How much fear and anxiety is normal?
Fear and anxiety are normal and helpful human emotions that help us deal with danger. However, some people experience excessive and irrational worries that become constant and disturbing, interfering with their daily lives. This may indicate an anxiety disorder. Often there appears to be no apparent or logical reason for the person’s feelings. This may make an anxiety disorder even more worrying to the patient.
Symptoms of Anxiety
The main features of an anxiety disorder are fears or thoughts that are chronic, distressing, and interfere with daily living. Other symptoms of an anxiety disorder may include avoidance behavior, physical anxiety reactions (nausea, sweating, faintness, rapid heartbeat, difficulty breathing, and trembling), and panic attacks or a fear of these.
A panic attack is a sudden feeling of intense terror that may occur in specific situations or for no apparent reason. Panic attacks are a common feature of each type of anxiety disorder. They may be related to a chemical response in the brain caused by actual threatening or stressful events or by thinking about stressful events. The brain response leads to physiological changes, such as shallow breathing and increased heartbeat.

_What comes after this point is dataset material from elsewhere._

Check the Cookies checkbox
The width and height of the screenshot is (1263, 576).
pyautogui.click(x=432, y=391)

Panic attacks are frightening. Some people say they feel like they will die or lose their minds. They may avoid situations in which they think attacks might occur. In some cases, this may lead to the development of other anxiety disorders like claustrophobia.
Anxiety disorders can affect a person’s work, study, and socialization. There are different types of anxiety disorders. These include:
- obsessive-compulsive disorder
- panic disorder (and panic disorder with agoraphobia)
- social anxiety disorder
- specific phobia
- substance use disorders such as alcohol abuse
- post-traumatic stress disorder or PTSD
- generalized anxiety disorder
- trichotillomania/dermatillomania or body-focused repetitive behaviors)

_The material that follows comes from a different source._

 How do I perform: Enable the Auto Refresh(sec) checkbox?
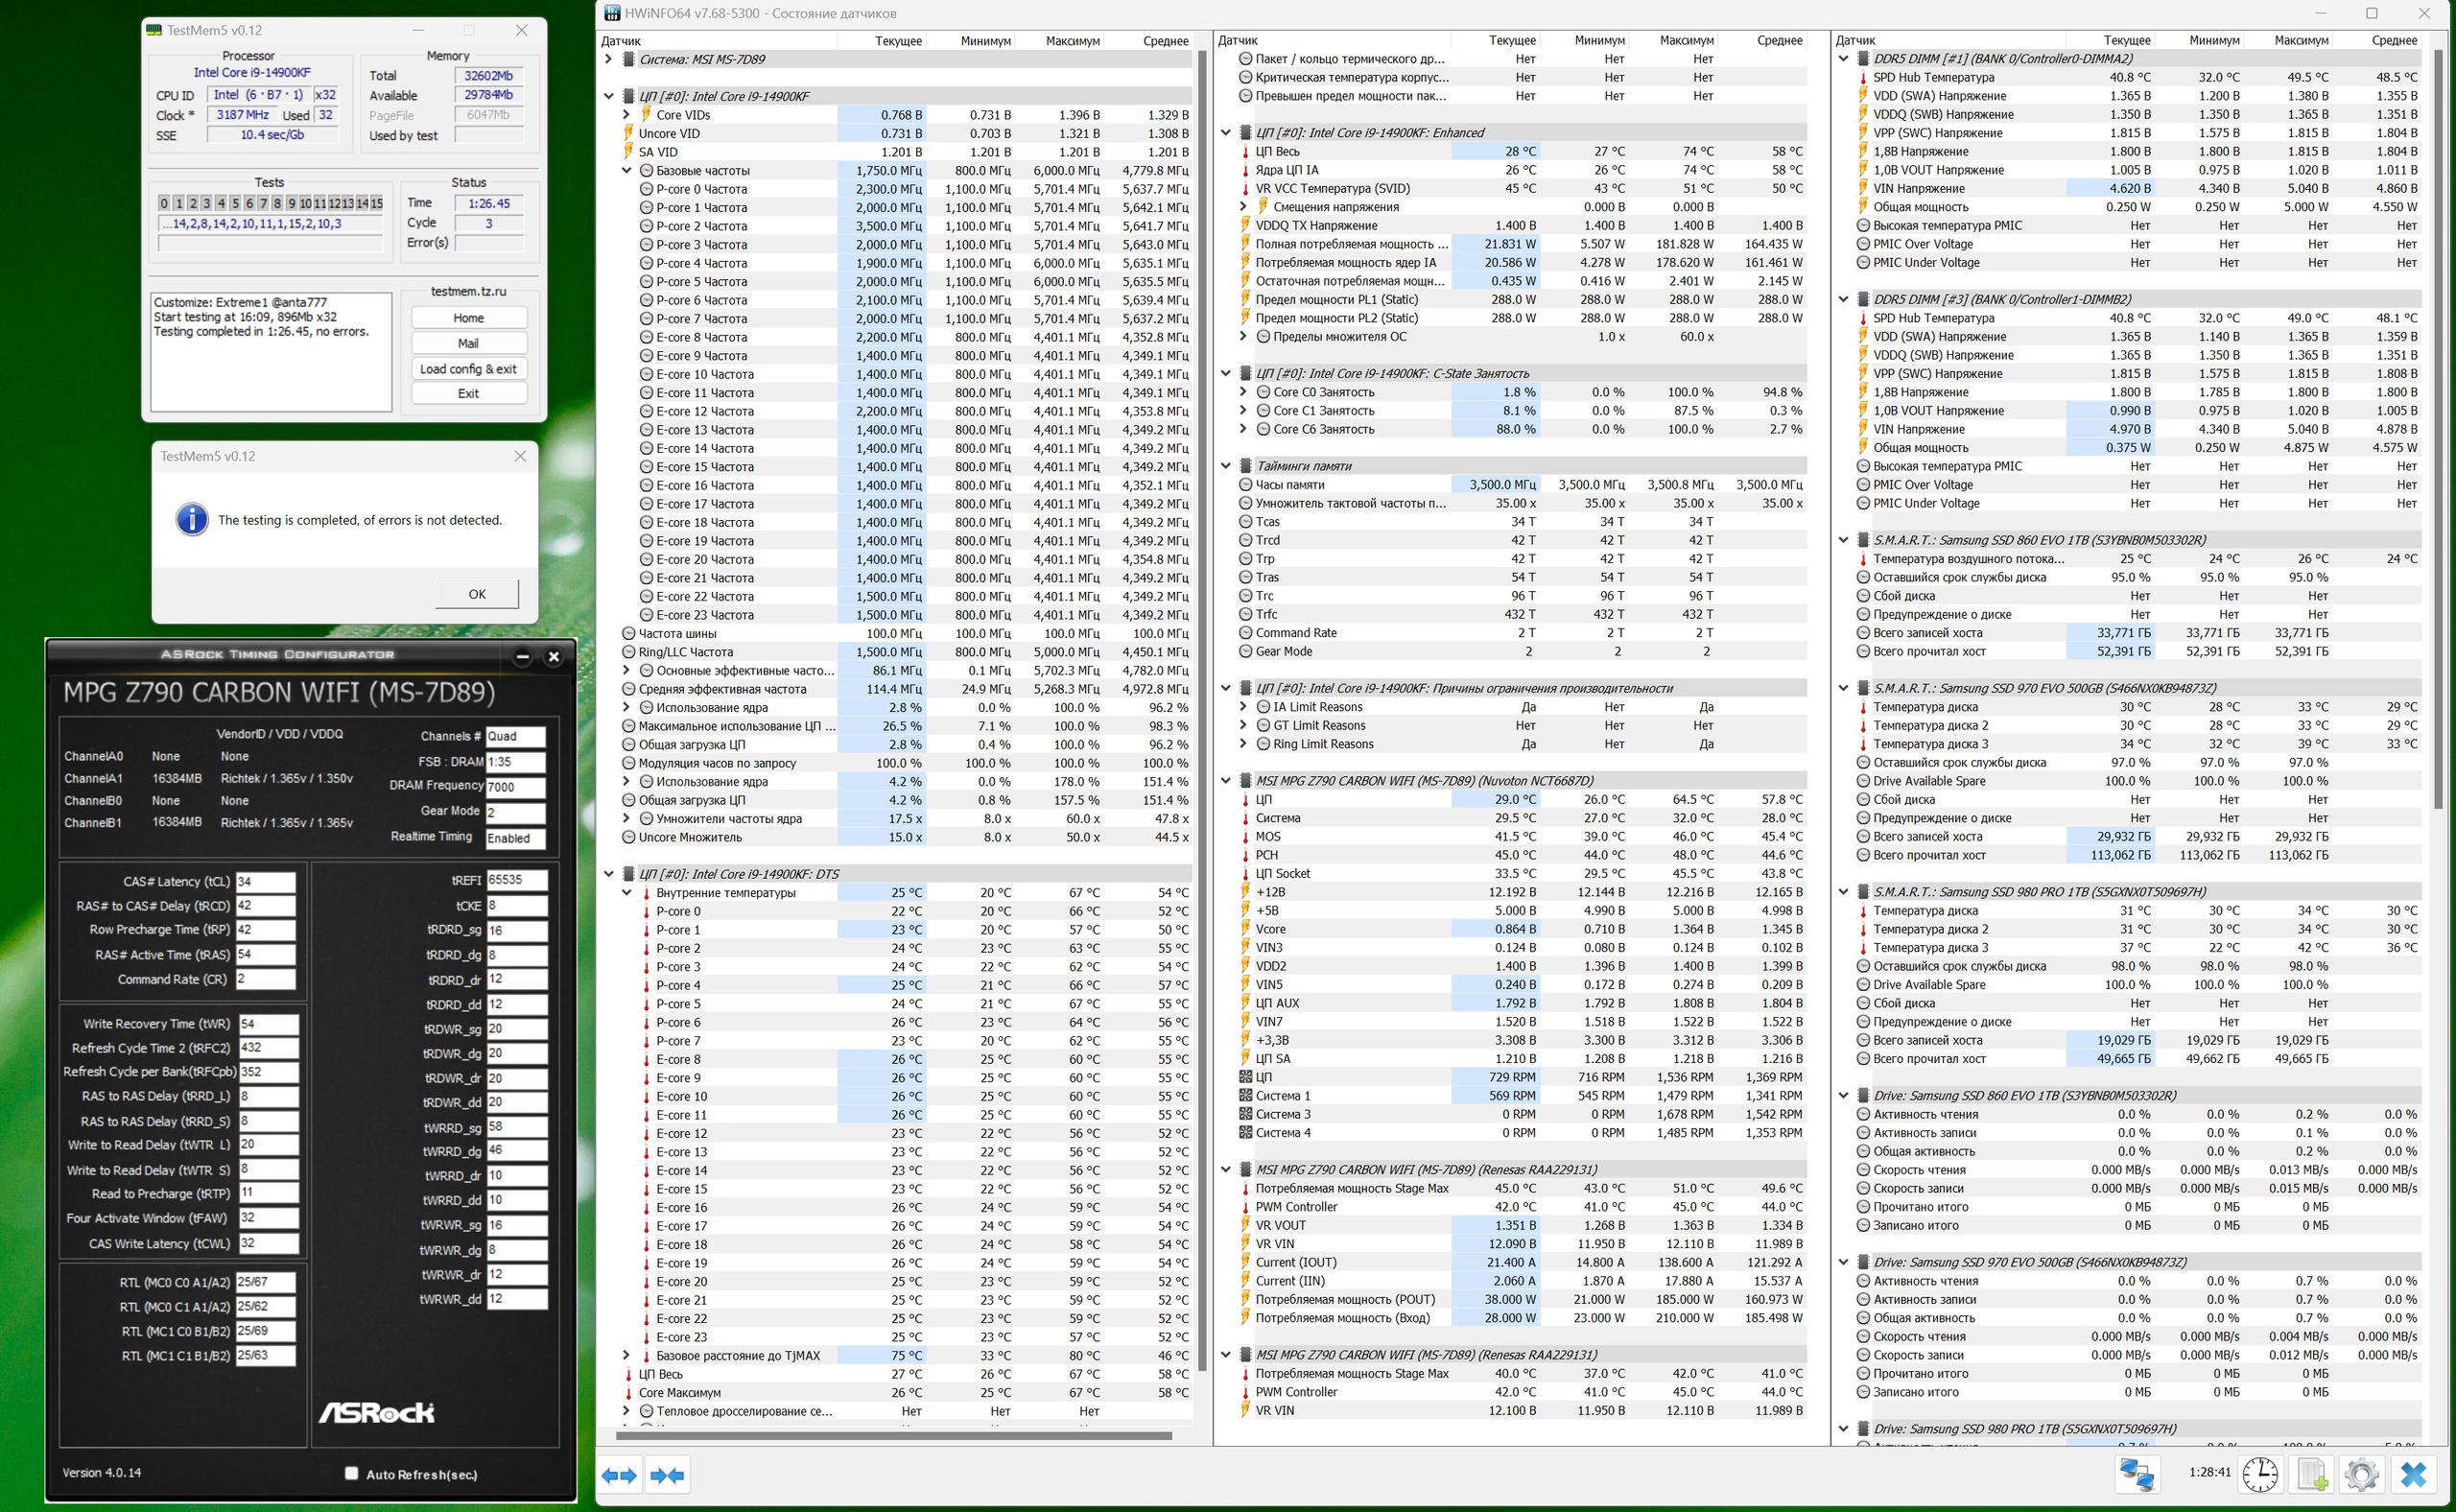351,1473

Anxiety disorders are distressing and debilitating. They contribute to losing educational and employment opportunities and family and social relationship difficulties.

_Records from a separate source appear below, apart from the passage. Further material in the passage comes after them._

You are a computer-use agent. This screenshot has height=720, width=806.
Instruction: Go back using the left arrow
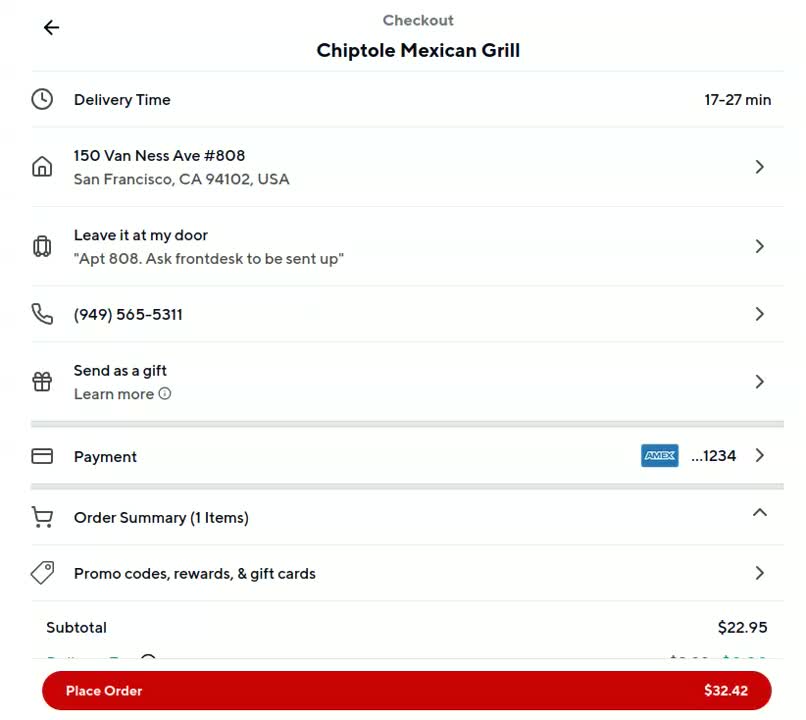coord(51,27)
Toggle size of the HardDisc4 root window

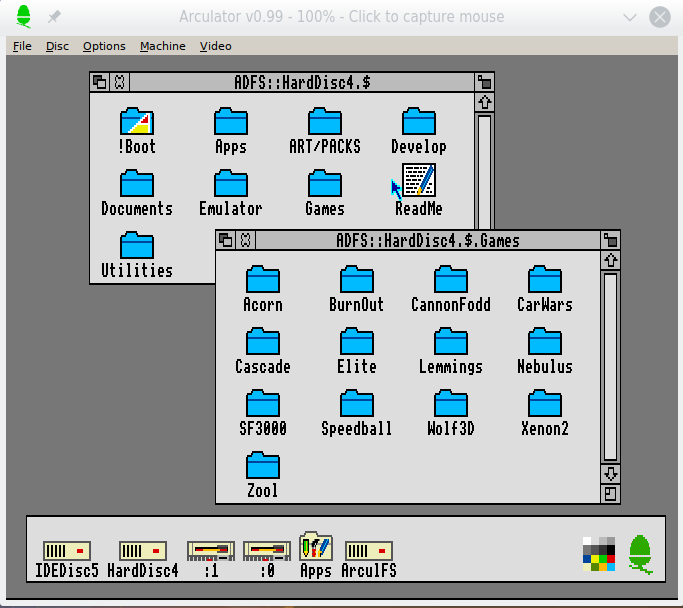tap(485, 82)
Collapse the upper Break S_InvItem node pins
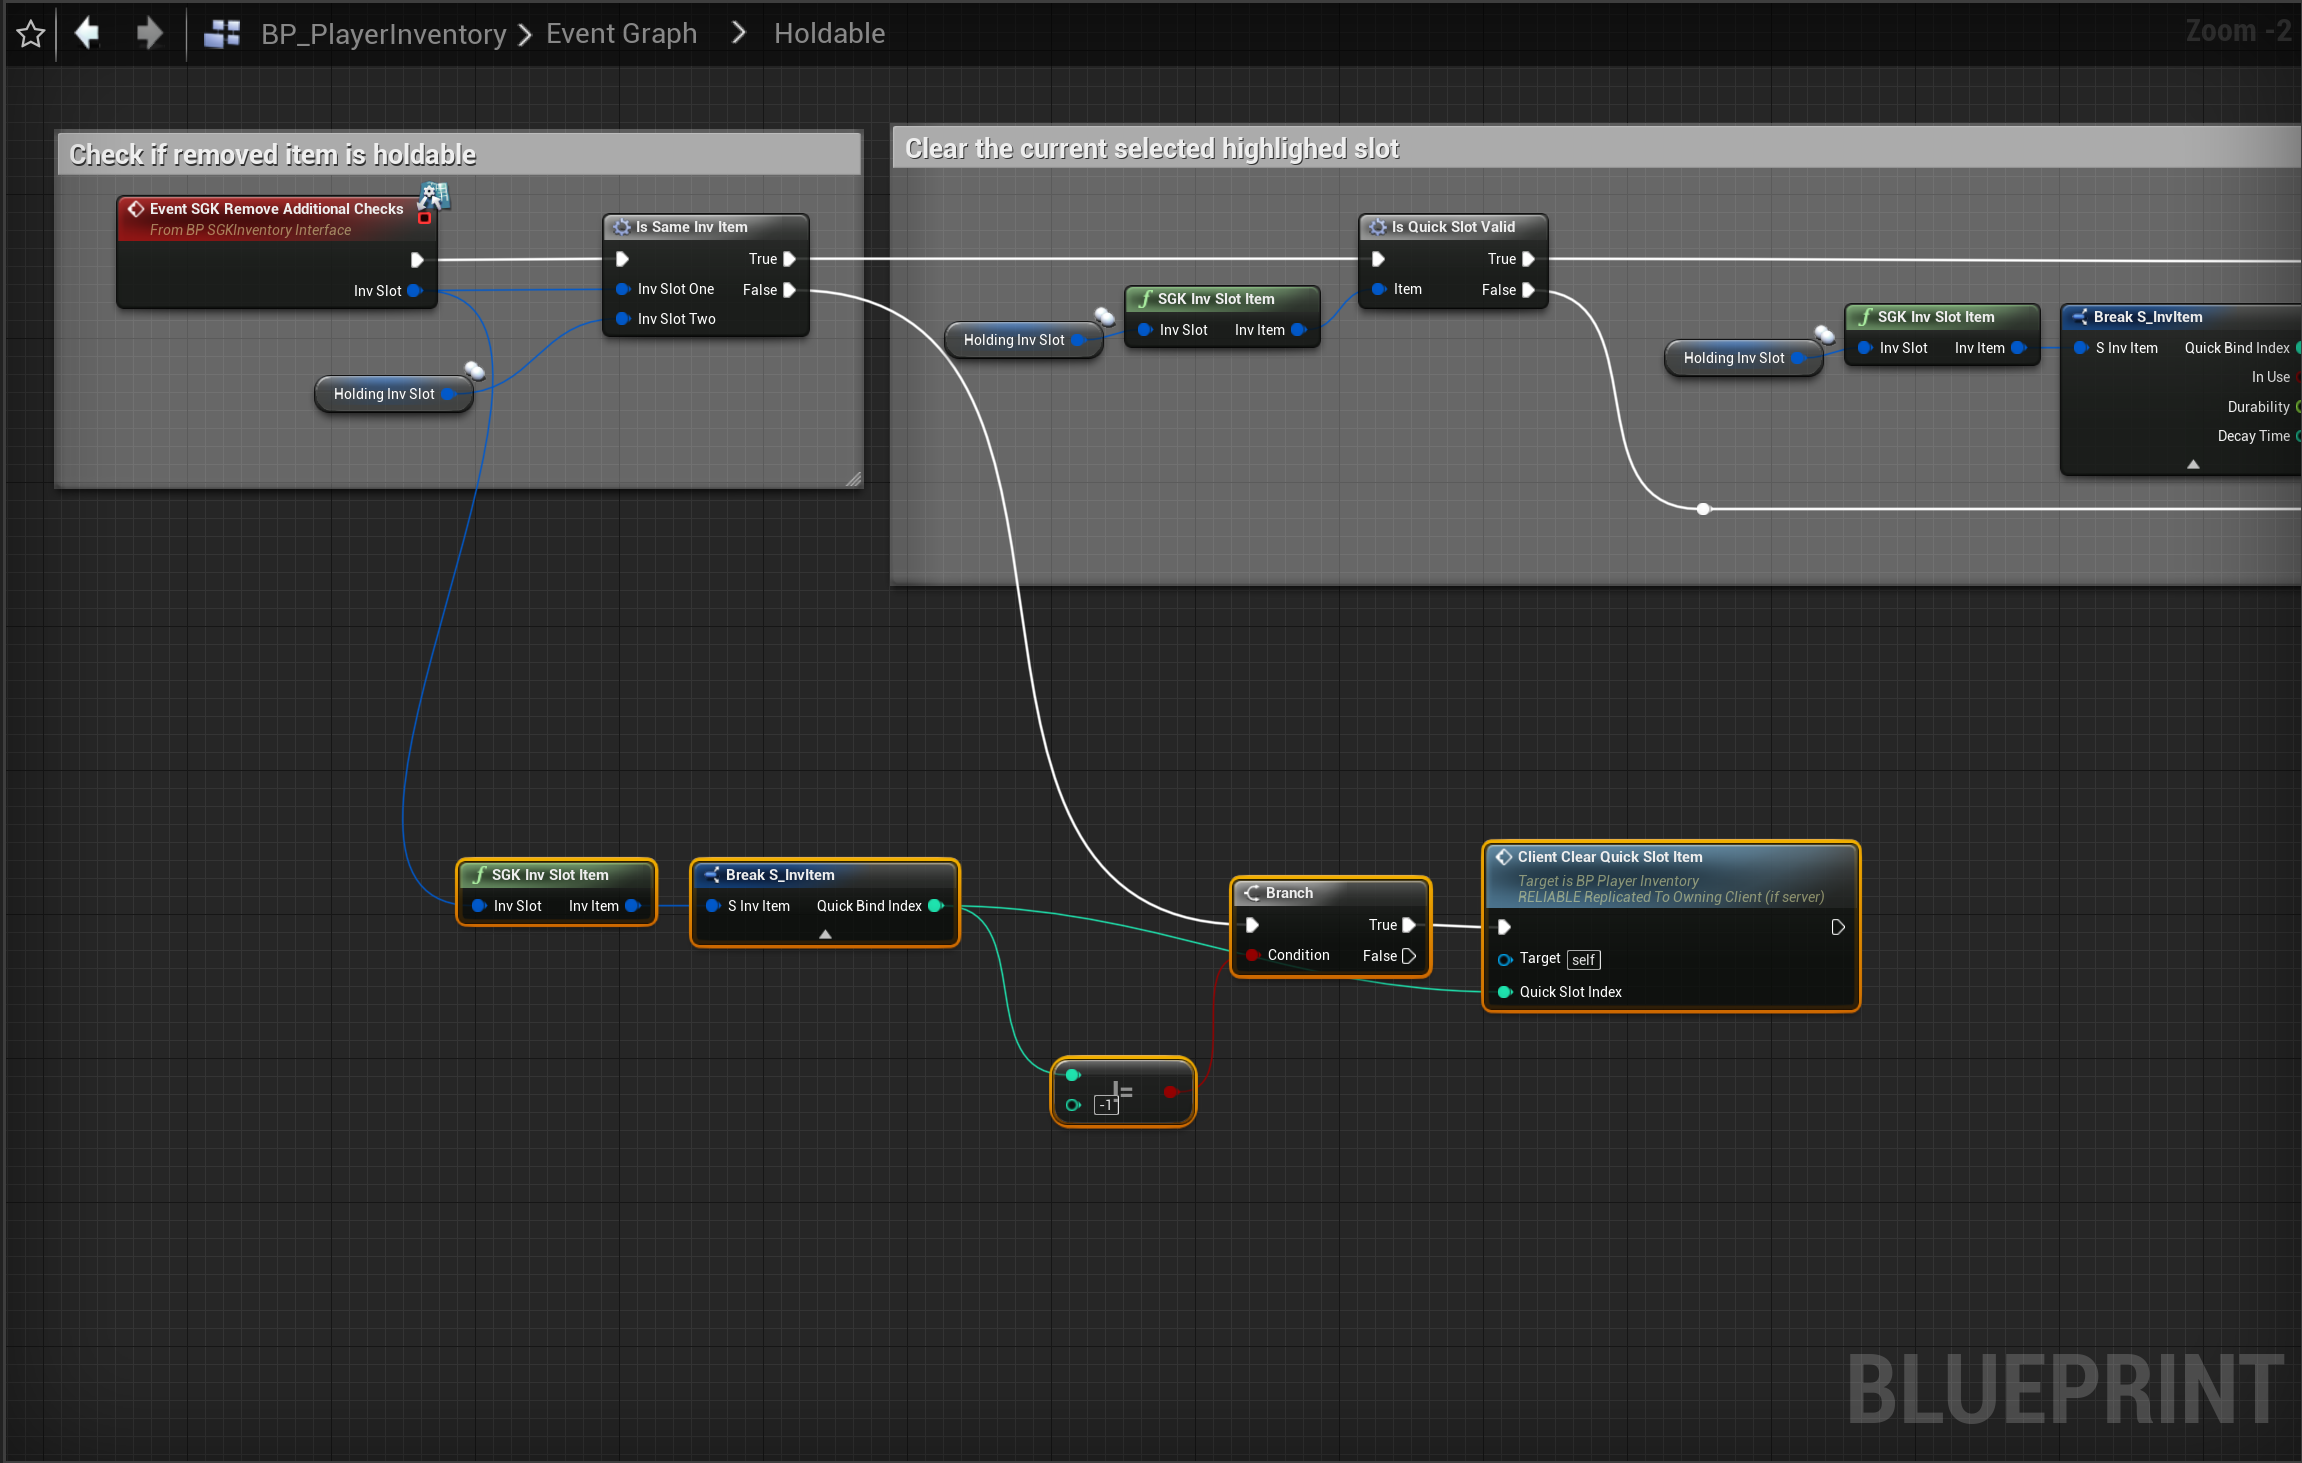 (x=2193, y=464)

Generalized anxiety Disorder (GAD)
GAD is excessive anxiety and constant worry about many things. The focus of the concern might be romantic relationships, friends, health, work, money, or forgetting necessary appointments. You may be diagnosed with a generalized anxiety disorder if you find it hard to control your anxiety and if the worry has been prevalent for over half a year.
Cognitive behavioral treatment (CBT) has been more researched and specifically targets thoughts, physical symptoms, and behaviors, including the over-preparation, planning, and avoidance that characterizes GAD. Supportive and interpersonal therapy can help with GAD. Mindfulness-based approaches and acceptance commitment therapy are implemented at Refresh Recovery San Diego, given its evidence-based options for anxiety.